### Work task
Before printing, remove every picture; then print the lines below exactly, from the first line through the line containing "Given: Select the".

### Saved data entries

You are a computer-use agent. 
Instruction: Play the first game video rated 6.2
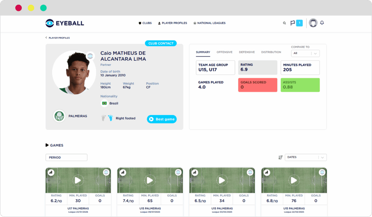[77, 180]
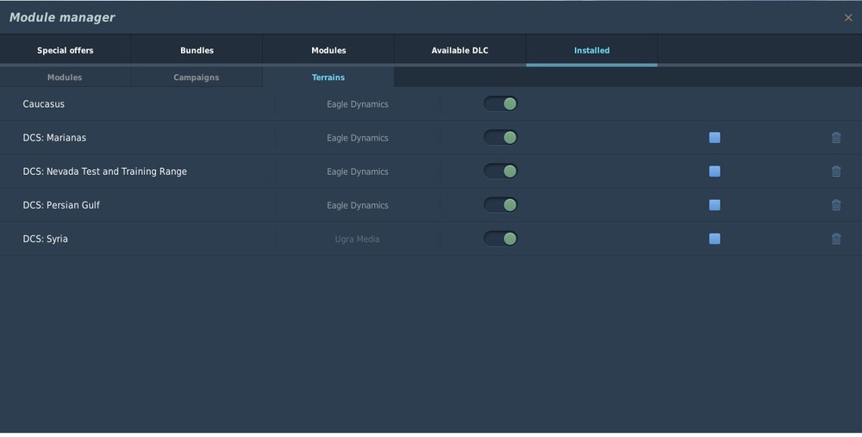Go to the Available DLC tab

point(459,51)
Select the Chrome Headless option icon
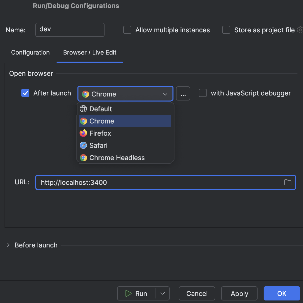This screenshot has width=303, height=303. [83, 158]
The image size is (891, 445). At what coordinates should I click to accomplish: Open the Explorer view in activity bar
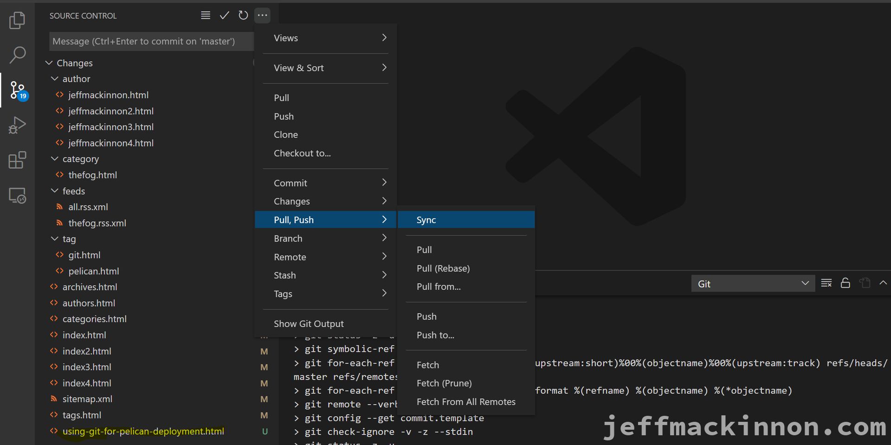[x=17, y=20]
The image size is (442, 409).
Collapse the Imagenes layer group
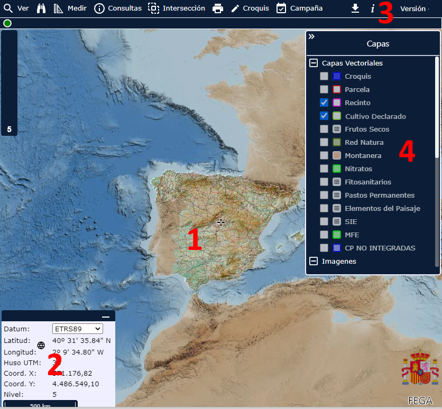[314, 261]
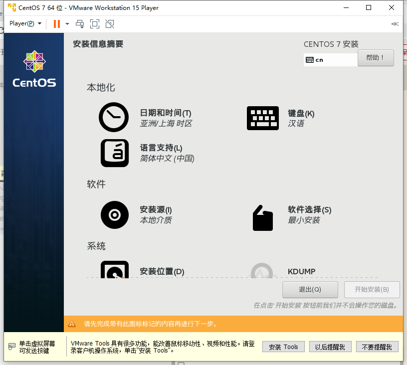Expand the dropdown arrow next to pause button

tap(66, 23)
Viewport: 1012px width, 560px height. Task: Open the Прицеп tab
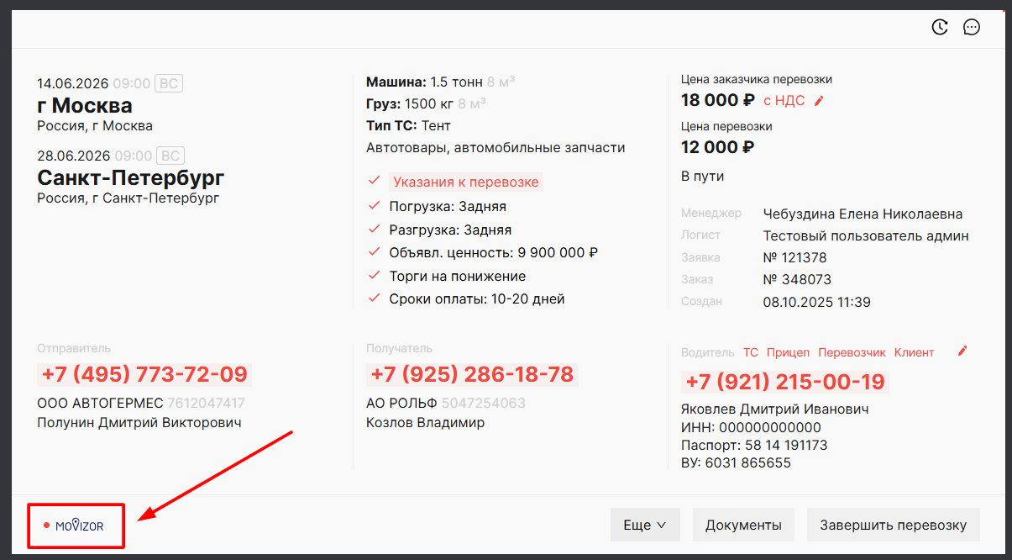coord(788,352)
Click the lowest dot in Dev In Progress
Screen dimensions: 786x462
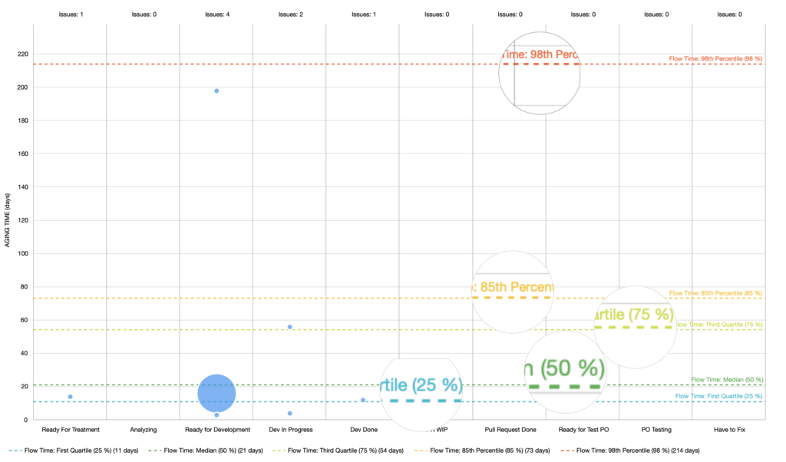(x=289, y=414)
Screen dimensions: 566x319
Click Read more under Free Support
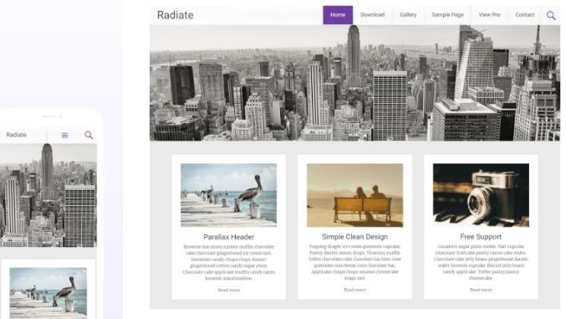point(481,290)
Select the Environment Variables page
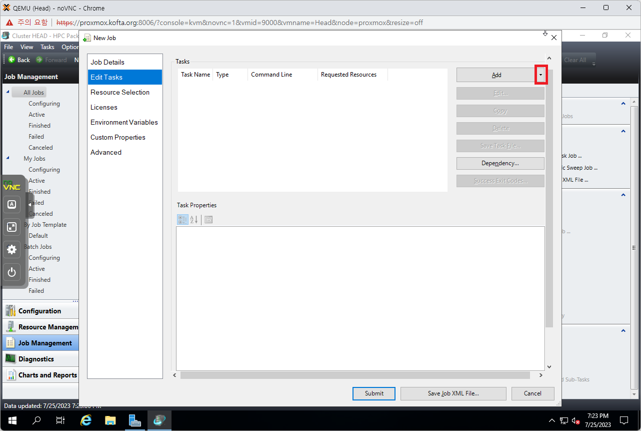Viewport: 641px width, 431px height. point(124,122)
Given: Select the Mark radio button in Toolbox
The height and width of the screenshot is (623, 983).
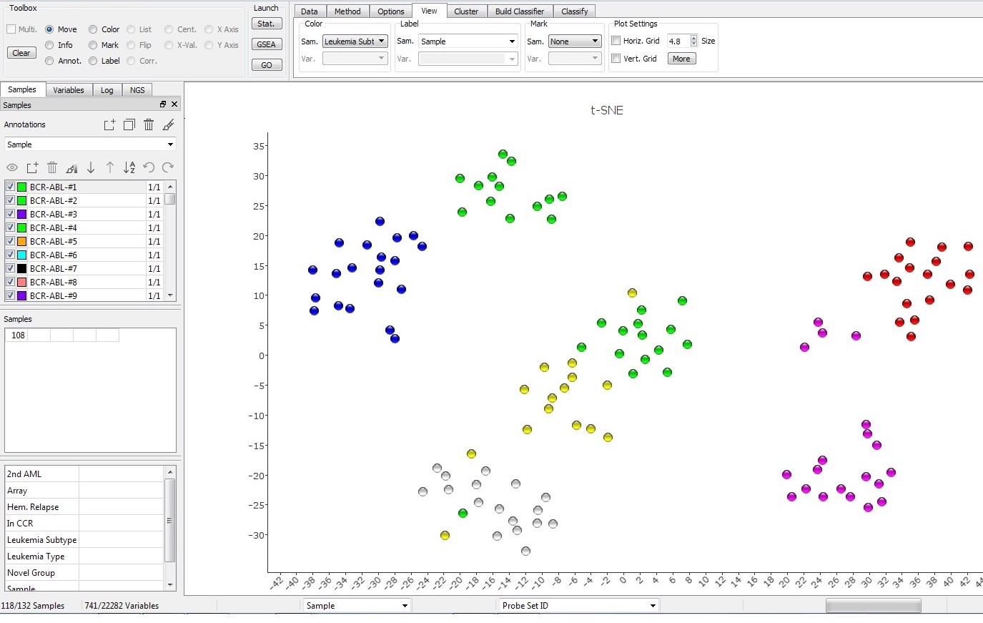Looking at the screenshot, I should pyautogui.click(x=93, y=44).
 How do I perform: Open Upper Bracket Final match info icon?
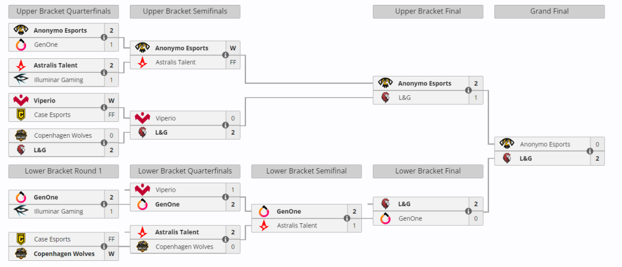click(468, 90)
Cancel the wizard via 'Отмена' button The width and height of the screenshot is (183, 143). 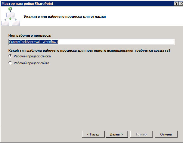166,134
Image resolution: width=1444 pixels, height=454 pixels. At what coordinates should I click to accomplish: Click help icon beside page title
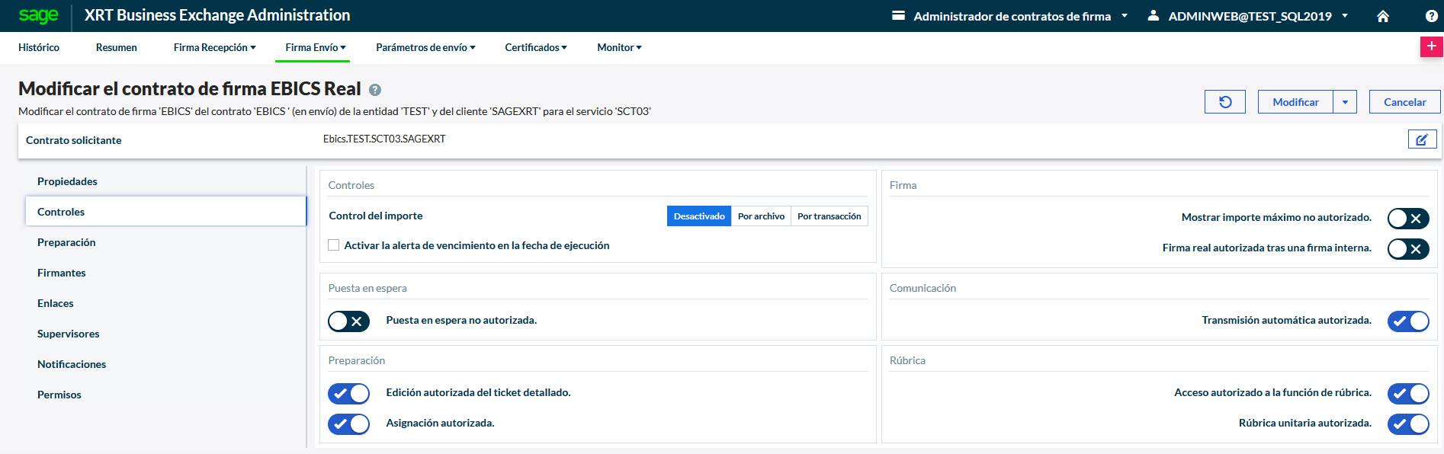[x=375, y=90]
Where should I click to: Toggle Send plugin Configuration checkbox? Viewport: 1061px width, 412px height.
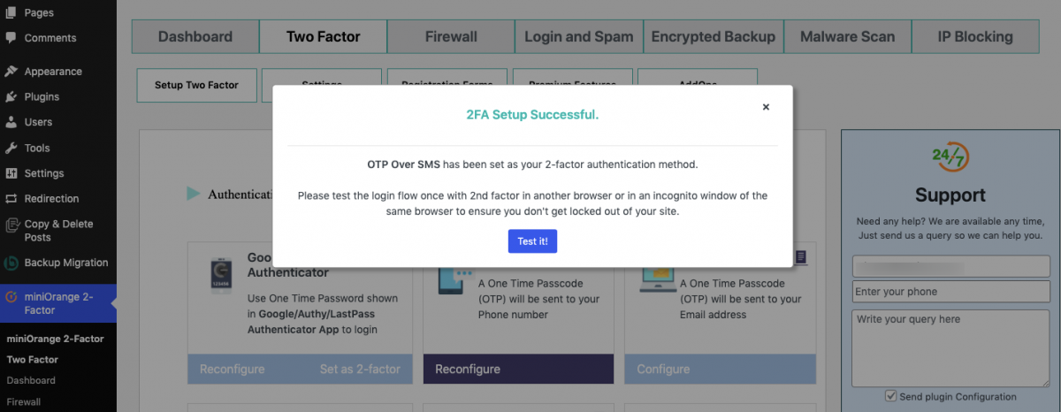(x=891, y=396)
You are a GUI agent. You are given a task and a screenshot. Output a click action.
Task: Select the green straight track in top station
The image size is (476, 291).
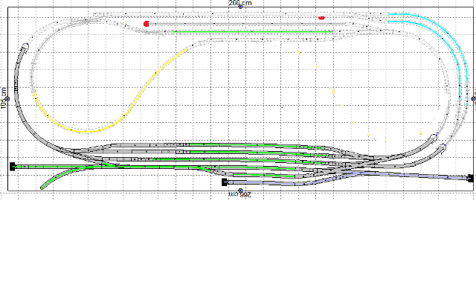click(x=254, y=31)
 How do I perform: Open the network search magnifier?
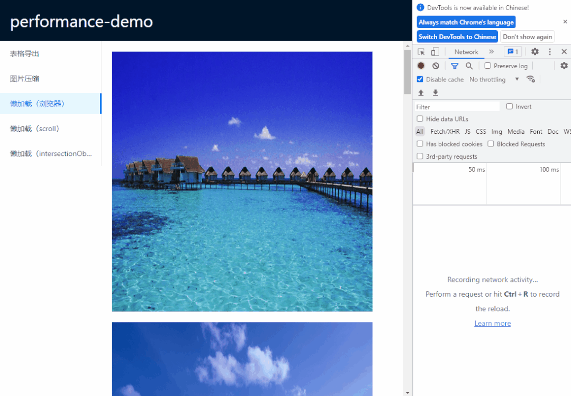pyautogui.click(x=469, y=66)
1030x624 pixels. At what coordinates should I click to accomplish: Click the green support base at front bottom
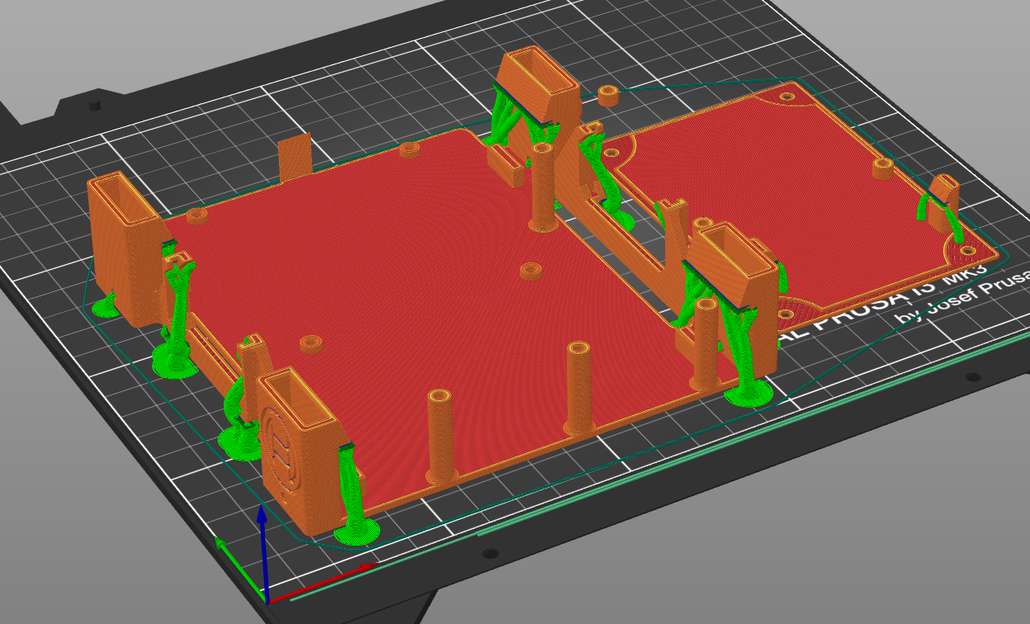pos(357,532)
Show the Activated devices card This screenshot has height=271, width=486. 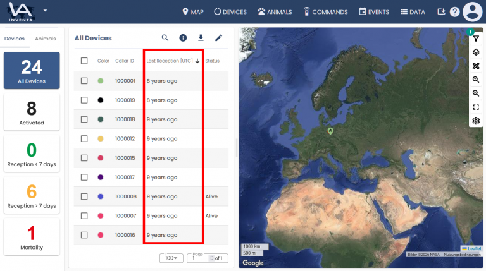(x=32, y=112)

### Exercise result
You are a computer-use agent. 
Instruction: Play the first game video rated 6.2
[77, 180]
Go to the Available DLC tab

point(459,51)
Select the Chrome Headless option icon
This screenshot has width=303, height=303. [83, 158]
The image size is (891, 445). At what coordinates should I click to accomplish: Open the Explorer view in activity bar
[x=17, y=20]
The image size is (442, 409).
Collapse the Imagenes layer group
[314, 261]
Expand the dropdown arrow next to pause button

tap(66, 23)
Viewport: 1012px width, 560px height. Task: Open the Прицеп tab
coord(788,352)
Click the lowest dot in Dev In Progress
Screen dimensions: 786x462
(x=289, y=414)
Screen dimensions: 566x319
Click Read more under Free Support
point(481,290)
Select the Environment Variables page
Viewport: 641px width, 431px height. point(124,122)
Given: Select the Mark radio button in Toolbox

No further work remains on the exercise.